They are Leeds, Leeds, Leeds. Nobody likes them and they don’t care. This has always been true, it comes with the territory. Nobody in Yorkshire’s largest city will shed a tear worrying about what other people think.
Except, anyone who has seen Leeds play this season surely cannot help but like and admire them. Anyone who considers the overall health of the Premier League must be hoping they win promotion in May.
They have been the most exhilarating and enjoyable team to watch in English football this season. Braver than Liverpool, bolder than Manchester City and far more exciting than Ole Gunnar Solskjaer’s Manchester United. Watching the men in white shirts swarm around opposition players like wasps defending their nest, is a joy to behold.
To attend a game at Elland Road is to step into a amphitheatre of tribal passion, when thousands of white scarves twirl above the heads of the home supporters and the old stadium vibrates and throbs with noise. Hostile, intimidating and unflinchingly partisan, it is time for Leeds to re-acquaint themselves with some old rivals.
Apologies if this offends anyone, there will be those of you who cannot stomach what you have just read, but Leeds are back and English football is better for it.
The Premier League has missed them far more than it realises. Think of the fixture list, Leeds vs Liverpool, Leeds vs Manchester United, Leeds vs Arsenal, Chelsea and Newcastle United. Think of your history, think of the tradition, think of the romance and, if you are willing to be brutal, admit that those trips to Yorkshire in recent years, to play Huddersfield or Hull, have never matched that sense of occasion. It would be different with Leeds.
Think of your trip to one of the great northern cities, think of cheering your team on in a snarling lion’s den. Think of the joy a victory would bring, think how painful a defeat would be. Let your emotions take over and embrace them.
Sure, it was amusing at first, when perhaps the brashest and most abrasive northern club toppled out of the top flight 15 years ago, just a few years after playing in a Champions League semi-final.
But not anymore, they have suffered enough. Just as a superhero is only as successful as the villain he fights, the big clubs need their old rivals to provide real excitement.

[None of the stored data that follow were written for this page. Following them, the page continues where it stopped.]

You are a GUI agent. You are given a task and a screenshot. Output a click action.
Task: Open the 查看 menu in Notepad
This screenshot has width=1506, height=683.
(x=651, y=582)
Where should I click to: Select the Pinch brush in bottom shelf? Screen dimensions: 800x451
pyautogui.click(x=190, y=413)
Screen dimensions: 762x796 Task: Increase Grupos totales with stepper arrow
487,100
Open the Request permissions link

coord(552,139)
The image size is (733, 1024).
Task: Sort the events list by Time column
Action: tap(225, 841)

Leeds are too big to be forgotten, too big to be ignored and they have never had a better chance of clambering back into their seat at the top table.
There is a reason Leeds have been on television more than most Premier League clubs this season. They are box office, they demand attention and they have a huge following, home and abroad. Television audiences for their Championship games are larger than those involving far too many Premier League clubs.

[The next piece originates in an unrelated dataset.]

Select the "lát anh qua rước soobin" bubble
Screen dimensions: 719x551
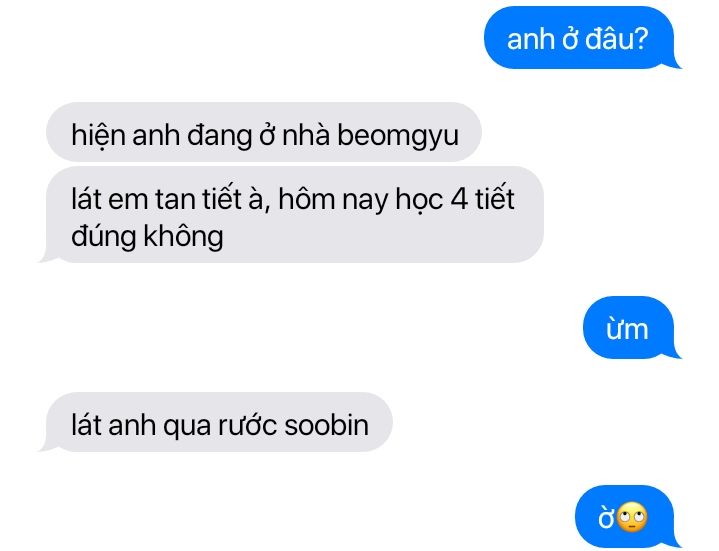coord(216,422)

And if Leeds have always demanded interest, even if it has been through gritted teeth, this season, it has largely been for the right reasons.
That is down to manager Marcelo Bielsa more than anyone. The grizzled old veteran, with the obsessive personality and the attacking football philosophy that has spawned so many proteges.
He has made Leeds a joy to watch - like a speedway motorbike, they do not have any breaks. It is all or nothing and done at high speed.
More than that, Bielsa has won hearts and minds in Leeds. Even while admitting he had spied on every opposition teams training sessions earlier this year, Bielsa intrigued us.
The confession felt right, it felt like he belonged, it felt like he had found the perfect English club.
They are Leeds, nobody likes them and they don’t care. And neither does Bielsa, the cigarette smoking Argentinean metaphorically ruffling the hair of England legend and rookie Derby County manager Frank Lampard, before beating his team 2-0 back in January in an embarrassingly one-sided contest against a supposed promotion rival.
If anything, the whole spygate controversy endeared him to Leeds supporters even more. The win at all costs mentality tapped into something that had lay dormant for too long at the club.
Leeds used to be winners, but they had become soft and complacent. They had become a scalp for smaller teams to take and cherish in the Championship, plodding along, muttering to themselves about former glories.
With Bielsa in charge, Leeds have got their edge back and the supporters have got a team and a club to be proud of again. The reconnection has been a powerful one.
There will still be some who want them to fail, to blow up down the home straight, miss out on promotion (not least those who follow Yorkshire rivals Sheffield United who they play this weekend) and are forced to face an uncertain financial future once more.
But those old prejudices need to be shelved. Leeds United need promotion, but the Premier League also needs them.